AlmaLinux is an open-source, community supported fork of Red Hat Enterprise Linux (RHEL). It is meant to be a replacement of the popular CentOS platform, but the recent fiasco has forced users to rethink their decision and find alternatives to CentOS.
Now, it looks like AlmaLinux is available for testing!
Fun Fact: The term “Alma” in AlmaLinux comes from the Latin word for “Soul” and earlier the project was code-named “Project Lenix”
CloudLinux is behind the initial development and maintenance of AlmaLinux. They have announced that they will be backing AlmaLinux with a $1 Million annual sponsorship and a support commitment through 2029. They are also aiming to keep it free and open-source forever with no licenses and usage restrictions.
They are already a known provider of custom OSes and support based on RHEL e.g. CloudLinux OS, CloudLinux OS+, and providing Extended Lifecycle Support for CentOS 6. CloudLinux has been in this industry for more than 11 years and when they announced that they will be offering a completely open-source and restriction-free CentOS alternative we were excited, and now it looks like they have started delivering.
As the project is community-driven, CloudLinux’s founder and CEO, Igor Seletskiy appealed to the community for contributing towards the development of AlmaLinux by assisting in documentation, testing, support and planning the future releases.
The community-driven part is all set with their GitHub organization being made live, along with a bug tracker forum and their already established Subreddits r/AlmaLinux, r/ProjectLenix along with a Slack workspace, which is in the works.
The beta version of AlmaLinux has also been released, it is strictly meant for testing purposes and users are advised not to implement it on a live production system.
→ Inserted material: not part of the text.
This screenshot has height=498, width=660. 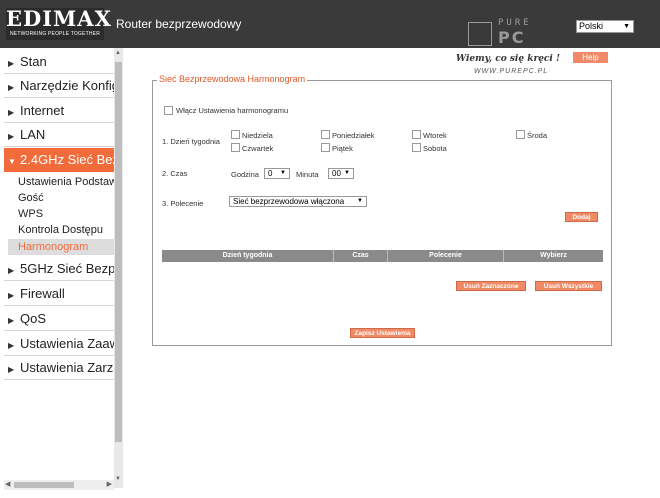 I want to click on delete-all-button: Usuń Wszystkie, so click(x=568, y=286).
You can get the installation ISO images from their official repository.
Three installation ISO images are on offer:
- AlmaLinux-8.3-beta-1-x86_64-boot.iso (649 MB): This is a single-network installation CD image that will download packages over the Internet.
- AlmaLinux-8.3-beta-1-x86_64-minimal.iso (1.8 GB) : This is a minimal, self-containing DVD image that allows offline installation.
- AlmaLinux-8.3-beta-1-x86_64-dvd1.iso (8.1 GB): This is a full installation DVD image that contains most of AlmaLinux’s packages. They don’t recommend using it unless a user needs to set up and use AlmaLinux on a machine without internet access.
For information regarding installation, FAQs, and release notes, you can check AlmaLinux Wiki.
After CentOS switched to a rolling release model and was rebranded to CentOS Stream, there were calls for a completely open-source, no strings attached alternative that will be able to offer the same set of features and performance if not more.
AlmaLinux seems to be on the path of being a strong contender, and the number of other RHEL-based distributions that offer a similar set of functions and features are also on the rise.
Would AlmaLinux prove to be a worthy CentOS alternative? Will it be able to pick up the Mjölnir left by CentOS?